Der Pharmawert Schering hat sich in den letzten Monaten vor allem über seine relative Stärke gegenüber dem Gesamtmarkt ausgezeichnet. Die Aktie hat zwar seit dem bisherigen Hoch vom September 2000 an Wert verloren, die Verluste haben sich aber im Vergleich zum Deutschen Aktienindex (Dax) in relativ engen Grenzen gehalten. Charttechnisch verläuft bisher die gesamte Korrektur in geregelten Bahnen und hat von daher langfristig einen positiv trendbestätigenden Charakter.

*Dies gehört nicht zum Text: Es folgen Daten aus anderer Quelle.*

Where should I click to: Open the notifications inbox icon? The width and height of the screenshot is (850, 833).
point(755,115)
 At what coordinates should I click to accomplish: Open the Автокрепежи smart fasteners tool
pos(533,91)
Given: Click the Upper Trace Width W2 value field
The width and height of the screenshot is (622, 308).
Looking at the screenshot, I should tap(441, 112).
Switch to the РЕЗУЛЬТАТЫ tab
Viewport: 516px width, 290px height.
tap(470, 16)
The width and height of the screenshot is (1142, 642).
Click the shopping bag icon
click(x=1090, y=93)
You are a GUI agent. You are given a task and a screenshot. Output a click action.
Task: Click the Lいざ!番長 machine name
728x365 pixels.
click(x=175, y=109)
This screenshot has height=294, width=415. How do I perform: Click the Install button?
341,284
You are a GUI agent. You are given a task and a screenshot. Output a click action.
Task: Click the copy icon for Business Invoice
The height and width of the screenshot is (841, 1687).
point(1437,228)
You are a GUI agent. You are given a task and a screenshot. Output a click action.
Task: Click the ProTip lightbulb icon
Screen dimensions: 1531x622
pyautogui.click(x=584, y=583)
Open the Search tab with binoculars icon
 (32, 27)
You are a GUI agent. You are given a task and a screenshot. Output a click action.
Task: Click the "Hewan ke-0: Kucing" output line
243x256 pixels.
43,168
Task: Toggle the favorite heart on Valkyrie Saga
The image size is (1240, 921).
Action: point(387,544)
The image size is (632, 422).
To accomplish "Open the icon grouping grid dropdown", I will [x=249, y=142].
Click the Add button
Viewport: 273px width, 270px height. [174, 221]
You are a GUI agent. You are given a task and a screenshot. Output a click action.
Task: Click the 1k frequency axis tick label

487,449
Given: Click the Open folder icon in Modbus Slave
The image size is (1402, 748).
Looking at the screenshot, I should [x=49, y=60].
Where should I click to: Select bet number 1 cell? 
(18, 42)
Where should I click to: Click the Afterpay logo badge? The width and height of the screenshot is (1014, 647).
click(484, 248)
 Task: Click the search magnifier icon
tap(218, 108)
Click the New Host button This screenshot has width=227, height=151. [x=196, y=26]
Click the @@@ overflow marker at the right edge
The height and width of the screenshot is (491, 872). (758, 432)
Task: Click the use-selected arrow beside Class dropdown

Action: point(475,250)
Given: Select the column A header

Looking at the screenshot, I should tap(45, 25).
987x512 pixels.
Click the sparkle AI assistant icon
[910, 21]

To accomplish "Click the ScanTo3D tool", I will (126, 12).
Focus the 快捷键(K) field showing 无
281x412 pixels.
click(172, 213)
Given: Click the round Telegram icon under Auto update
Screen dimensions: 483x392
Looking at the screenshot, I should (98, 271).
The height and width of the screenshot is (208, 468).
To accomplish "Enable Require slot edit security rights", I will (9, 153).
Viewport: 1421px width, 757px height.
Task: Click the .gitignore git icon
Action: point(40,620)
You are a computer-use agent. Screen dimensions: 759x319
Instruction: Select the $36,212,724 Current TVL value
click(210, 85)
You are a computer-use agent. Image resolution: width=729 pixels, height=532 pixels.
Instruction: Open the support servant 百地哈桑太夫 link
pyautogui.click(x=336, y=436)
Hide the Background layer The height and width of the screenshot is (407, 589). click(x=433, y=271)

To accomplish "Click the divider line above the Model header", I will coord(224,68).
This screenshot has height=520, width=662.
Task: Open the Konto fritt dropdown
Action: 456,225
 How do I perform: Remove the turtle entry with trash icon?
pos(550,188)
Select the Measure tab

FRANKFURT. Die Korrekturbewegung ist intern in drei markanten Wellen abgelaufen. Übergeordnet hat sich dadurch in den vergangenen zwölf Monaten eine Flaggen-Formation ausgebildet. Diese ist im Sinne der Technischen Analyse eine trendbestätigende Konsolidierungsformation. Sie korrigiert den starken Anstieg vom Oktober 1998 bis auf das Hoch im vergangen Jahr und bildet damit den Grundstock für eine neue Aufwärtsbewegung. Der langfristige Abwärtstrend dieser Formation liegt aktuell bei rund 63 Euro. Diese Marke stellt auch gleichzeitig das strategische Kaufsignal dar.

Mit dem Tief vom 21. September ist der langfristige Aufwärtstrend vom Oktober 1998 bei rund 49 Euro bestätigt worden. Die für die Technische Analyse wichtigen Trendfolgeindikatoren (MACD) haben dieses Tief nicht mehr bestätigt. Damit haben sich positive Divergenzen des Chartbildes gegenüber den unterlegten Indikatoren ausgebildet. Die Aktie baut eine interne strukturelle Stärke auf, die als Sprungfeder für eine bevorstehende mittelfristige Aufwärtsbewegung wirkt. Dazu kommt noch, dass die Indikatoren kurz vor einem strategischen Kaufsignal stehen. Als erstes Fazit kann damit festgestellt werden, dass sowohl die Chart- als auch Indikatorenkonstellation auf eine bevorstehende mittelfristige Trendwende hindeuten.

Kurzfristig ist die Aktie mit dem Kursanstieg der letzten Wochen allerdings leicht überkauft. Mit der Bewegung ist der mittelfristige Abwärtstrend bei 57 Euro deutlich durchbrochen worden. Dieser Trendbruch deutet bereits jetzt darauf hin, dass die Aktie die Tiefstkurse der gesamten langfristigen Korrekturbewegung gesehen hat. Auf Grund des überkauften Zustands kann allerdings nicht ausgeschlossen werden, dass der Titel innerhalb der nächsten Tage eine untergeordnete Konsolidierung durchläuft. In dieser kann durchaus nochmals das Ausbruchsniveau des mittelfristigen Abwärtstrends bei zur Zeit 56 Euro getestet werden. Unter dieses Niveau sollte die Aktie allerdings nicht fallen. Sollte das wider Erwarten der Fall sein, wäre der charttechnische Ausbruch gescheitert, was dann im Umkehrschluss die technische Situation der Aktie drastisch verschlechtern würde.

Michael Riesner ist technischer Analyst bei der DG Bank in Frankfurt.